The RNA-binding protein RBP42 regulates cellular energy metabolism in mammalian-infective Trypanosoma brucei. Trypanosoma brucei brucei strain:427

RNA-binding proteins are key players in coordinated post-transcriptional regulation of functionally related genes, defined as RNA regulons. RNA regulons play particularly critical roles in parasitic trypanosomes, which exhibit unregulated co-transcription of long unrelated gene arrays. In this report, we present a systematic analysis of an essential RNA-binding protein, RBP42, in the mammalian-infective bloodstream form of African trypanosome, and show that RBP42 is a key regulator of parasite’s central carbon and energy metabolism. Using individual-nucleotide resolution UV cross-linking and immunoprecipitation (iCLIP) to identify genome-wide RBP42-RNA interactions, we show that RBP42 preferentially binds within the coding region of mRNAs encoding core metabolic enzymes. Global quantitative transcriptomic and proteomic analyses reveal that loss of RBP42 reduces the abundance of target mRNA-encoded proteins, but not target mRNA, suggesting a positive translational regulatory role of RBP42. To identify direct targets of RBP42, iCLIP was performed using two independent antibodies (anti-RBP42 and BB2), and from extracts prepared from cells following two increasing UV doses, at low (150mJ/cm2) and at high (300mJ/cm2) constant energy. For transcriptomic change mRNA-seq was performed on three biological replicate samples of before (day 0) and three consecutive days after (day 1 -3) RBP42 knockdown.

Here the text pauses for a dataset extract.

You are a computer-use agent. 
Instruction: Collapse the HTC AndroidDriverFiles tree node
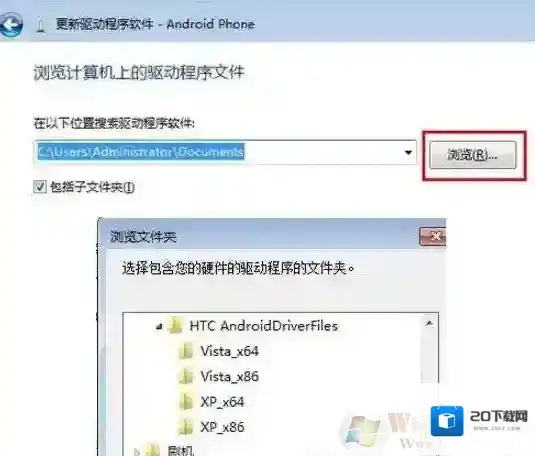[159, 327]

RNA结合蛋白（RNA-binding proteins）是协调调控功能相关基因转录后表达的核心参与者，这类基因调控单元被定义为RNA调控子（RNA regulons）。RNA调控子在寄生性锥虫中发挥尤为关键的作用，此类生物会对长片段且功能无关的基因阵列进行非调控性共转录。本研究针对感染哺乳动物的非洲锥虫（African trypanosome）血流形阶段中一种必需的RNA结合蛋白RBP42开展了系统性分析，证实RBP42是该寄生虫中枢碳代谢与能量代谢的核心调控因子。通过单核苷酸分辨率紫外交联免疫沉淀（individual-nucleotide resolution UV cross-linking and immunoprecipitation, iCLIP）技术在全基因组范围内鉴定RBP42与RNA的互作位点，我们发现RBP42优先结合编码核心代谢酶的mRNA的编码区。全局定量转录组与蛋白质组分析结果显示，敲低RBP42会降低靶mRNA编码的蛋白质丰度，但不影响靶mRNA自身的水平，这提示RBP42发挥正向翻译调控作用。为鉴定RBP42的直接靶标，我们使用两种独立抗体（抗RBP42与BB2），分别以低剂量（150mJ/cm²）与高剂量（300mJ/cm²）的恒定紫外能量照射细胞后制备提取物，开展iCLIP实验。针对转录组变化分析，我们对RBP42敲低前（第0天）以及敲低后连续3天（第1至3天）的三份生物学重复样本开展了mRNA测序（mRNA-seq）。